Thanks for the encouraging replies they defo keep me focused.

It's Saturday night and I've come to bed as I have to be out the house at 6:30am tomorrow. I'm doing my dog walk with my friend everyday and after our dog walk tomorrow we are going swimming! Active day for me I'm very excited!

Feeling upset tho right now, me and my friend decided because today was so sunny we'd go walking at the national park along the river, it's very beautiful. On the way we stopped off at the garage and she bought crisps and a sandwich and I bought a packet of mixed fruit and water so was really proud of myself. We walked for an hour but I don't count our walks as really exercise as my friend bless her walking sooooooooo slow taking her time and doesn't even get out of breath (she's the same size as me) on the way home we went out of our way to stop at this country pub for lunch. So disappointed when I read there meany, nothing healthy not even a salad and my friend convinced me the steak sandwich was the healthiest thing there. When it came it was covered in a sticky sauce which I know was sooooo fattening an it was over everything. I'd payed £9 for something fattening when I'd been soooo good all week, I wanted to cry. I ate it an then thought might was well eat the chips too now and ate them too! Looking back I should have just left it and not eaten really wish I'd done that! Feel like I've undone all my hard work this week.

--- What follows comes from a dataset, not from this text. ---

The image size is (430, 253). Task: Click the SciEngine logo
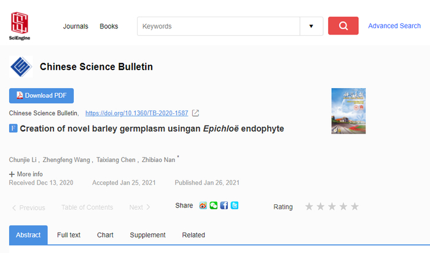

When I got home I seem I hadn't taken the salmon out the freezer and now was stuck for tea too!! In the end and 1 1/2 hours and 3 coke cans later I made coke cola chicken which was lovely but my local shop had no passate so I had to use ketchup which is MORE syns! I just wanna cry! What an horrible day when I tried my best to be good and luck wasn't on my side :( xxx

Sent from my iPhone using MiniMins
 
aw poppy, dont be so hard on yourself, draw a line under yesturday and start a new day today! ah, i envy you walking your dog... mine has a tendancy to run off and add a toddler into the mix....nightmare lol!
 
Re: Poppy's plan -158lb to lose!

Ah poppy don't be so hard on yourself. Think you made the best choices possible what would you have chosen if you were not on sw am sure it would have been a lot more synful!
 
I agree with Treen and Willfit. We all have blips - and this one wasn't really your fault. Use it as an opportunity to think about what you would do next time. Would it be worth taking some healthyish snack-bars when you go out so that you can eat something if you get into that situation without going over your syns? If you are doing SW it is all about being in control as much as possible, and learning from our reactions when we can not be fully in control. Part of that is being prepared for the unexpected as much as possible. We are all on a long journey and there will be lots of times we will slip along the way, but if we get back up, then each slip makes us stronger and more determined. Take care.